The mere fact that Muslims are doing business, forming charitable organizations, voting, and exercising political influence is not a problem; such activities are legitimate exercises of American citizenship. The problem is that Islamists are deliberately shaping the opinions of Muslims, leading them to adopt anti-American and anti-Western positions and politics, using the West’s own tools and institutional frameworks to undermine it.23 In these efforts, Islamists have well-financed support from political progressives, who either share their anti-American sympathies and objectives or see their strategies as politically expedient. In fact, Islamists’ universalist ambition—the goal of creating a global Islamic state—has much in common with the universalism of the globalist left. Many in both groups agree that it is essential to dismantle American constitutional government and the nation that supports it. Whatever their larger disagreements, Islamists and leftists are allied by their common enemy, as they were during the campus protests of 2023–2024. According to Kyle Shideler, the Director for Homeland Security and Counterterrorism at the Center for Security Policy in Washington, D.C:
On the left-wing side, you have a broad variety of revolutionary leftists, who serve as rent-a-mobs, providing the warm bodies for whatever the leftist cause of the day is. And on the other side you have the Islamist and Palestinian networks: American Muslims for Palestine and their subsidiary Students for Justice in Palestine, CAIR, the Palestinian Youth Movement. We’re seeing a real mixture of different kinds of radical foment, and it’s all being activated at the same time.24
Therefore, as Muslims’ power increases and they continue to be backed by the financial and political networks of the left, Islamists are well-positioned to direct this alliance toward their objectives. Their power is set to increase dramatically over the next decade unless decisive action is taken.
Strategies to Counteract
Western governments have picked up the wrong weapons to strike at Islamism and have unsurprisingly failed to hit their target. Since 9/11, many have associated Islamism with terrorism and reduced the former to the latter. This has led to a mistaken view that responding to Islamism means simply adopting tighter anti-terrorism measures.

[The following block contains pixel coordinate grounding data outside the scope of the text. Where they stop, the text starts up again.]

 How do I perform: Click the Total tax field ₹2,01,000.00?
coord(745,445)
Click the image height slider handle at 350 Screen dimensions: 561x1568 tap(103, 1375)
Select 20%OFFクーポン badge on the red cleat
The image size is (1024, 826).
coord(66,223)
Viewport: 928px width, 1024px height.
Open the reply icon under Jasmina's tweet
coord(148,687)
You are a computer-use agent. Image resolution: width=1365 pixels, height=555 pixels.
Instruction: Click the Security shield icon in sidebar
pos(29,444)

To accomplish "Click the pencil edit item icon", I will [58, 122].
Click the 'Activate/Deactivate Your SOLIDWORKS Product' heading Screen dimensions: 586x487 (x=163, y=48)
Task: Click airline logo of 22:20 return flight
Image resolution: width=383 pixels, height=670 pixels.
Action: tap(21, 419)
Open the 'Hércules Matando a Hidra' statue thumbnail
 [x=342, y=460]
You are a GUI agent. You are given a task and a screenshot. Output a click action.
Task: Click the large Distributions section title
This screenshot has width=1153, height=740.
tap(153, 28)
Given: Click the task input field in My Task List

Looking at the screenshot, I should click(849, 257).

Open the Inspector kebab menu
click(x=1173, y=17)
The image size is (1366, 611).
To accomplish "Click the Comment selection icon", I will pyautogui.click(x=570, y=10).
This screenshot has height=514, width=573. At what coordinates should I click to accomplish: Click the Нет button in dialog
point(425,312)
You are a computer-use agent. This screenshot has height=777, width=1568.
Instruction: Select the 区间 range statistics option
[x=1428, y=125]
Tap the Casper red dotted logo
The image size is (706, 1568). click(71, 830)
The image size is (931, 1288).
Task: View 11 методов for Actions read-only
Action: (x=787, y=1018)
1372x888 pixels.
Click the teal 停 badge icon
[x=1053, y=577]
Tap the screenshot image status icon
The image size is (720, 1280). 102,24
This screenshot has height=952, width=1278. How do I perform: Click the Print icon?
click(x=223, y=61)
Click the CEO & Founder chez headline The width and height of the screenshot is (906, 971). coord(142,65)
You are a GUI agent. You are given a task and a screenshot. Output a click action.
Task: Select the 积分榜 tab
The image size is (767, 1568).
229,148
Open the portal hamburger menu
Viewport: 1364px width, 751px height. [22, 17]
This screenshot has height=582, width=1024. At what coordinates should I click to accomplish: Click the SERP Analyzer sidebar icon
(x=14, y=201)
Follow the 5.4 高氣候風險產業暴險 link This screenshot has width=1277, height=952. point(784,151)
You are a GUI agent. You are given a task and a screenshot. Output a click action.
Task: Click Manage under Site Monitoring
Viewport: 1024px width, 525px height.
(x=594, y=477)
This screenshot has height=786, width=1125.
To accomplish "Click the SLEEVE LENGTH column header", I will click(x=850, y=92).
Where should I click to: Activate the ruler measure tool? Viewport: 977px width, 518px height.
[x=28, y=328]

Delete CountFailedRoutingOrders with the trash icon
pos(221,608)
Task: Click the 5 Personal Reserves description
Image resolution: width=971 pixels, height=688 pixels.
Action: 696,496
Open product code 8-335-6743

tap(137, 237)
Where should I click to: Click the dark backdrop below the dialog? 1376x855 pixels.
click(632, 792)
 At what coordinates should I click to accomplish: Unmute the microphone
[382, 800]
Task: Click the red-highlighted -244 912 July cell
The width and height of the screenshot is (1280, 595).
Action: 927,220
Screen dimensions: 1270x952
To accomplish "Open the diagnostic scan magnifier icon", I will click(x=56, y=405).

But since the problem concerns the spread of an ideology that may or may not resort to violence, these measures are inadequate to address the actual problem: the imposition of an Islamist civilizational alternative that erases the Western and American way of life. Islamists can, will, and do use nonviolent techniques to gain political control over local communities and governments. Anti-terrorism measures do little to counteract that threat.
The first strategic failure is to fight Islamism by anti-terrorism alone; the second failure is to fight Islamism by substantive neutrality alone. This approach treats all ideologies opposed to constitutional government the same. Government leaders often speak in neutral, unclear language about “extremism” or threats to “liberal democracy.” To give content to these anti-extremist programs, they end up focusing on the psychology of extremists, extrapolating a list of behaviors, attitudes, or dispositions that could affect nearly anyone and betray their own progressive ideological slant. The British have been caught in this cycle for years. In the first place, their “neutrality” is a fiction, since their motivations have mainly been to show they are not guilty of any anti-Muslim sentiment. In that spirit of signalling their friendliness to Islam, the Conservative Government tried to adopt substantively neutral language to address the problem of extremism. As expected, its vagueness satisfied few. 25 Following their electoral defeat in 2024, the new Labour Home Secretary, Yvette Cooper, ordered a review of anti-extremist policy. The UK government now defines extremism in terms of behaviors that include “spreading misinformation and conspiracy theories” and participating in “an online subculture called the ‘manosphere.’”26
The battle against Islamism is not a battle against terrorism or extremism per se; it’s a battle against a pernicious political movement, which in its long-term struggle to provide a civilizational alternative seeks in the short term to displace the moral culture that undergirds self-government. The Founders understood the crucial connection between that culture and the form of government. In his Farewell Address, George Washington emphasized the importance of this culture, arguing that “virtue or morality is a necessary spring of popular government.” The Virginia Declaration of Rights, drafted by George Mason, argues that “no free government” can last without “firm adherence to justice, moderation, temperance, frugality, and virtue.”
This is also the context in which we should assess religious freedom. Americans have a proud tradition of welcoming religious minorities and appreciating how they are good citizens. Like Washington with the Quakers, when they see examples of good citizens, they can deliberate over reasonable exemptions from civic duties. This is the sign of a healthy constitutional order and a healthy constitutional culture. But unlike Quakers, Islamists are not acting as good citizens. The culture they promote is hostile to the Constitution and to its “First Freedom.” Muslims are free to worship, but they are not free to spread an Islamist culture throughout the country that aims to replace Western civilization with something else.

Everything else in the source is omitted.